WORK INSTRUCTION: Quote exactly, and only, the lines of the material below from the line with "You are a GUI" through the line with "Viewport: 800px width, 475px height.".

[PROVIDED DATA Boundary: Start]

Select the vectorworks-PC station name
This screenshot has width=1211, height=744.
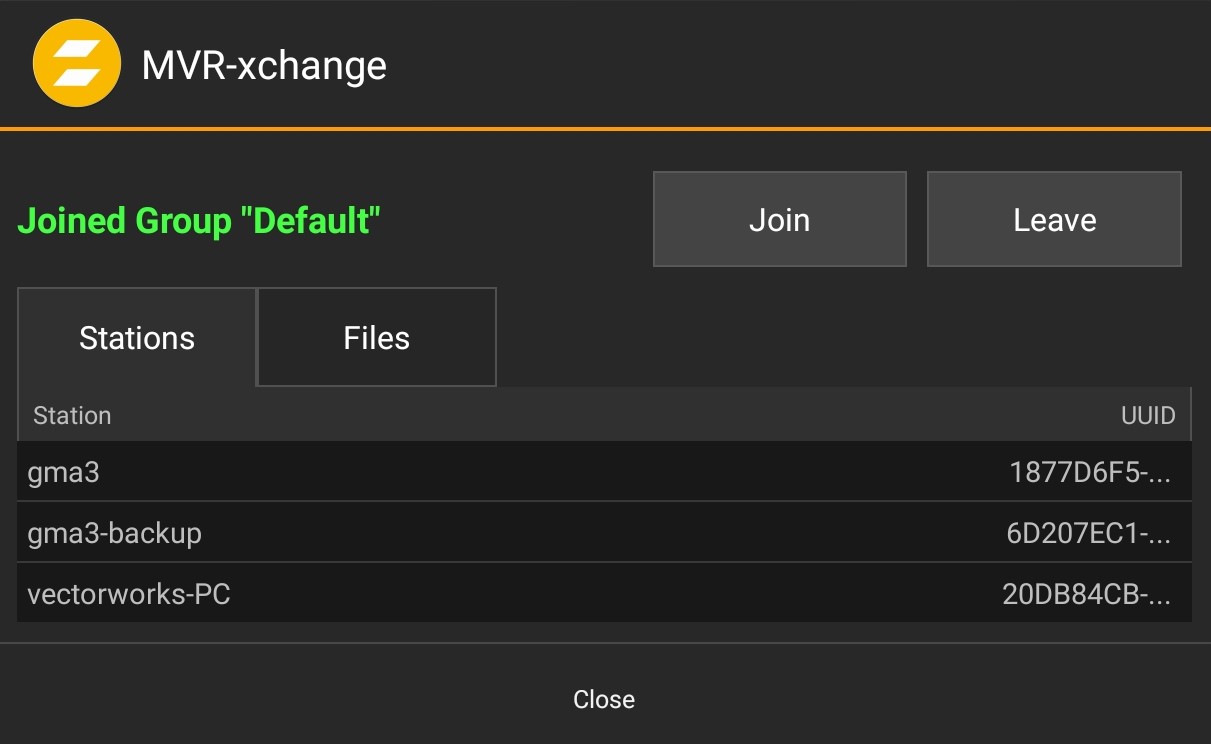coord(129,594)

[PROVIDED DATA Boundary: End]
[PROVIDED DATA Boundary: Start]

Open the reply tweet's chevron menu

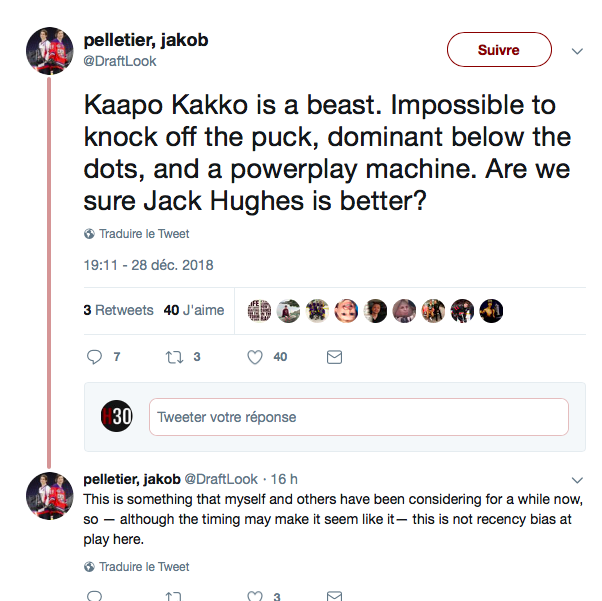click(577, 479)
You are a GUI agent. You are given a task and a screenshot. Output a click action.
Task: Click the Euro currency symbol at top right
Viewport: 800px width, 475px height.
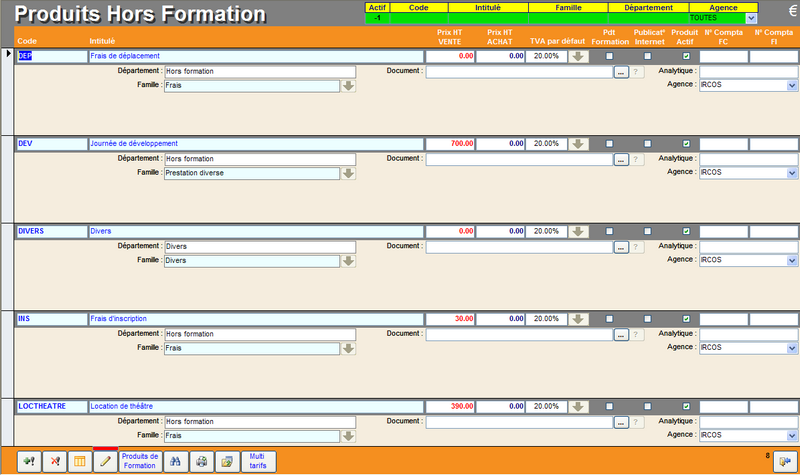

[PROVIDED DATA Boundary: End]
[PROVIDED DATA Boundary: Start]

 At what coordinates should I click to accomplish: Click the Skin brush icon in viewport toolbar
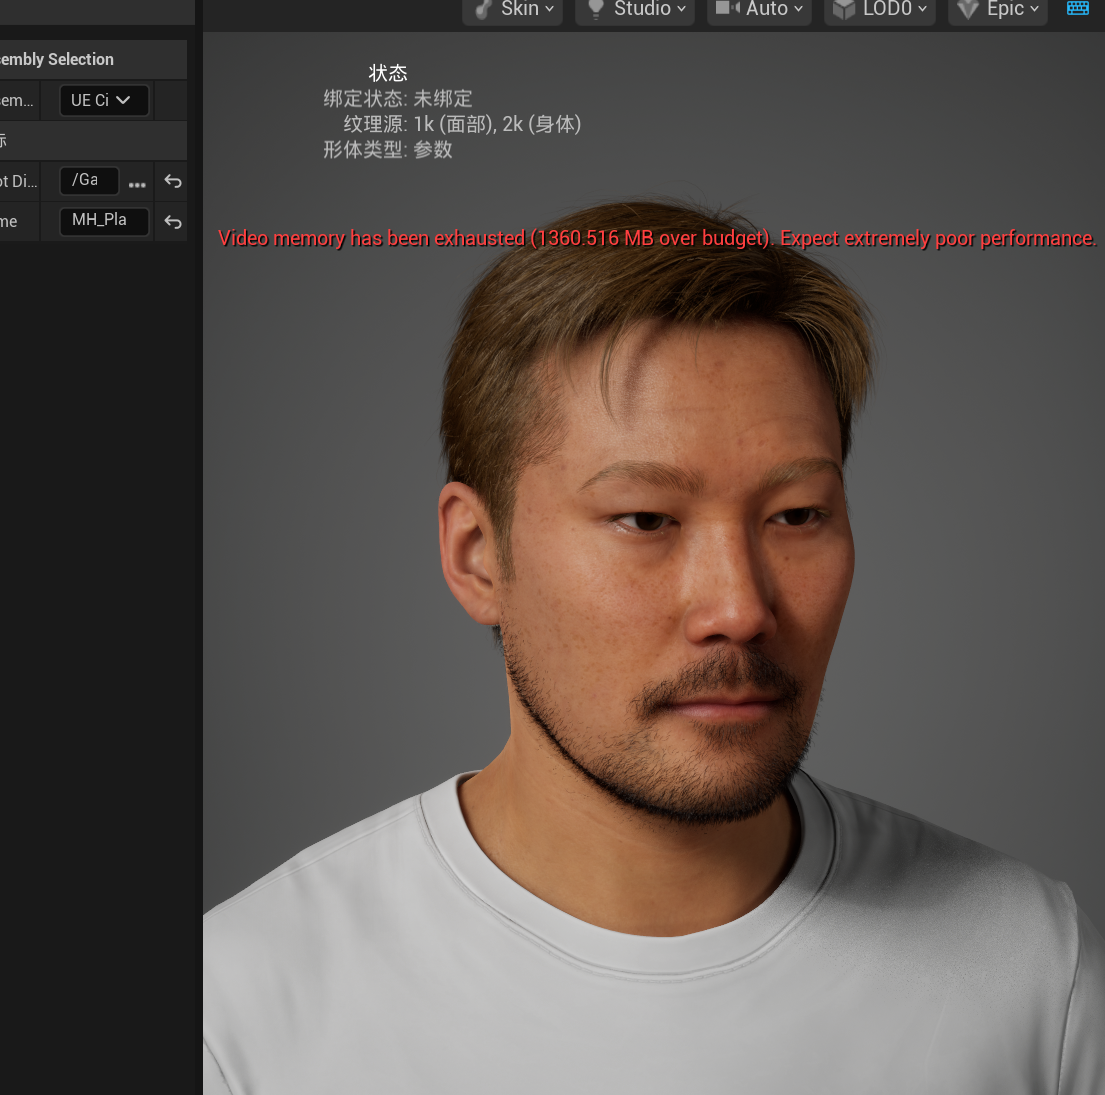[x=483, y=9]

[PROVIDED DATA Boundary: End]

WORKED SOLUTION:
You are a GUI agent. You are given a task and a screenshot. Output a click action.
Task: Click the Euro currency symbol at top right
Viewport: 800px width, 475px height.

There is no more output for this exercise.